Question

Let f be a continuous function satisfying \(∫^{t ^2}_ 0 ( f ( x ) + x ^2 ) d x = \frac{4}{3} t^3 , ∀ t > 0.\) Then \(f(\frac{π^2}{4})\) is equal to 

• A. \(-\pi^2(1+\frac{\pi^2}{16})\)
• B. \(\pi^2(1-\frac{\pi^2}{16})\)
• C. \(-\pi(1+\frac{\pi^3}{16})\)
• D. \(\pi(1-\frac{\pi^3}{16})\)

Answer 1

The Correct Option is D

We are given a continuous function \( f \) satisfying the equation:

\(\int_{0}^{t^2} (f(x) + x^2) \, dx = \frac{4}{3} t^3 \) for all \( t > 0.\) 
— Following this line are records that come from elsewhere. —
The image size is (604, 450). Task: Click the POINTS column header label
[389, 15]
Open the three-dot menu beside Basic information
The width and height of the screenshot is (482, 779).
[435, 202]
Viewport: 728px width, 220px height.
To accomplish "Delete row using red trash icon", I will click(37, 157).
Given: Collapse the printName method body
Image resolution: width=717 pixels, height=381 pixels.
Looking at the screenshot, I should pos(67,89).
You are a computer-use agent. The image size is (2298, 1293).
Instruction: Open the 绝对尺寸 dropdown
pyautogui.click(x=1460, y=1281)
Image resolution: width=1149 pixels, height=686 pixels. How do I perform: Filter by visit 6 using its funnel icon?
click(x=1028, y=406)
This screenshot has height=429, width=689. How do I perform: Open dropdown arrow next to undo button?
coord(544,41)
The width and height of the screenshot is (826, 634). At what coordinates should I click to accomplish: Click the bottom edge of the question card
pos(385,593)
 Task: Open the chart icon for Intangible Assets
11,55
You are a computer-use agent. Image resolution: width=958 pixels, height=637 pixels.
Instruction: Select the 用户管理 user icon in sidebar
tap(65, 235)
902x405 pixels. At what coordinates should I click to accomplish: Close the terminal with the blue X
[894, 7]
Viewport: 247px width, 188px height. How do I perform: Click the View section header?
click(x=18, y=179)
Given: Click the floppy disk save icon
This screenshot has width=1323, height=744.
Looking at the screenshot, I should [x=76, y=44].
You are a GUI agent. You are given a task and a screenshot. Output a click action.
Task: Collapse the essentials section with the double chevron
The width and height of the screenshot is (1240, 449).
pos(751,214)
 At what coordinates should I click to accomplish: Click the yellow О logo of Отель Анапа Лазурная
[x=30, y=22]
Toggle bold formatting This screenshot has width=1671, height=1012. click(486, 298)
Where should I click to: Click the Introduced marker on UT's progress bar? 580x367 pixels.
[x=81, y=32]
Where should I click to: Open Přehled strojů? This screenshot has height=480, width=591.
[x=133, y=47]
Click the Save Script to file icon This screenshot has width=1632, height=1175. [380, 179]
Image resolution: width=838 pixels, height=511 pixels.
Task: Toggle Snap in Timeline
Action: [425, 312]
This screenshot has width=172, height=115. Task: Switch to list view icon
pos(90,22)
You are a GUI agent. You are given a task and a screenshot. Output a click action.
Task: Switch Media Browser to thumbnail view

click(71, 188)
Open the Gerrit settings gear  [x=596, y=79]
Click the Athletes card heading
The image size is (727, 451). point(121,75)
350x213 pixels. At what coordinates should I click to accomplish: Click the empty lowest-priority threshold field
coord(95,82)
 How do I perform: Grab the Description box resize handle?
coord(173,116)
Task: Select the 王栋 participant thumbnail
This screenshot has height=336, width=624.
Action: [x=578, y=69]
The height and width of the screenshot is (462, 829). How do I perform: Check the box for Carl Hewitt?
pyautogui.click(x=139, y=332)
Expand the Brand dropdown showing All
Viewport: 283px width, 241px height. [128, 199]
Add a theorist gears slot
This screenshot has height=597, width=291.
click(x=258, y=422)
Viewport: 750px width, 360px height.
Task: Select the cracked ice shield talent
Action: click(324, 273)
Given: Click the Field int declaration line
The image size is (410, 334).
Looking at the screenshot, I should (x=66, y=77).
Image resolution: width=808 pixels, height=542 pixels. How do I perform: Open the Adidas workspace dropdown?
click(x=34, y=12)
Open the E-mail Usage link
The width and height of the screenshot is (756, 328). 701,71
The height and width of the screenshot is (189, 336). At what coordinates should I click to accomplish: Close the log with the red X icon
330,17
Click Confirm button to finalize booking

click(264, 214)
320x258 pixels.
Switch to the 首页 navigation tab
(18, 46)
We need to find the value of \( f\left(\frac{\pi^2}{4}\right) \).

Step-by-Step Solution:

1. Start by differentiating both sides of the equation with respect to \( t \) using the Leibniz rule for differentiation under the integral sign. The Leibniz rule states:

\(\frac{d}{dt} \int_{a(t)}^{b(t)} g(x, t) \, dx = g(b(t), t) \cdot b'(t) - g(a(t), t) \cdot a'(t) + \int_{a(t)}^{b(t)} \frac{\partial}{\partial t} g(x, t) \, dx\)

1. For our specific integral:

\(\int_{0}^{t^2}(f(x) + x^2) \, dx\\) we have \( a(t) = 0 \) and \( b(t) = t^2 \). Therefore:

\(\frac{d}{dt} \int_{0}^{t^2}(f(x) + x^2) \, dx = (f(t^2) + (t^2)^2) \cdot 2t\)

1. Differentiate the right-hand side of the equation:

\(\frac{d}{dt} \left(\frac{4}{3} t^3 \right) = 4t^2\)

1. Equate the derivatives:

\((f(t^2) + t^4) \cdot 2t = 4t^2\)

\(2t f(t^2) + 2t^5 = 4t^2\)

1. Simplify and solve for \( f(t^2) \):

\(2t f(t^2) = 4t^2 - 2t^5\)

\(f(t^2) = 2t - t^4\)

1. Substitute \( t^2 = \frac{\pi^2}{4} \), which implies \( t = \frac{\pi}{2} \).
2. Substitute \( t = \frac{\pi}{2} \) into \( f(t^2) = 2t - t^4 \):

\(f\left(\frac{\pi^2}{4}\right) = 2 \left(\frac{\pi}{2}\right) - \left(\frac{\pi}{2}\right)^4\)

\(= \pi - \frac{\pi^4}{16}\)

Conclusion:

The value of \( f\left(\frac{\pi^2}{4}\right) \) is \(\pi \left(1 - \frac{\pi^3}{16}\right)\), which matches the given correct option.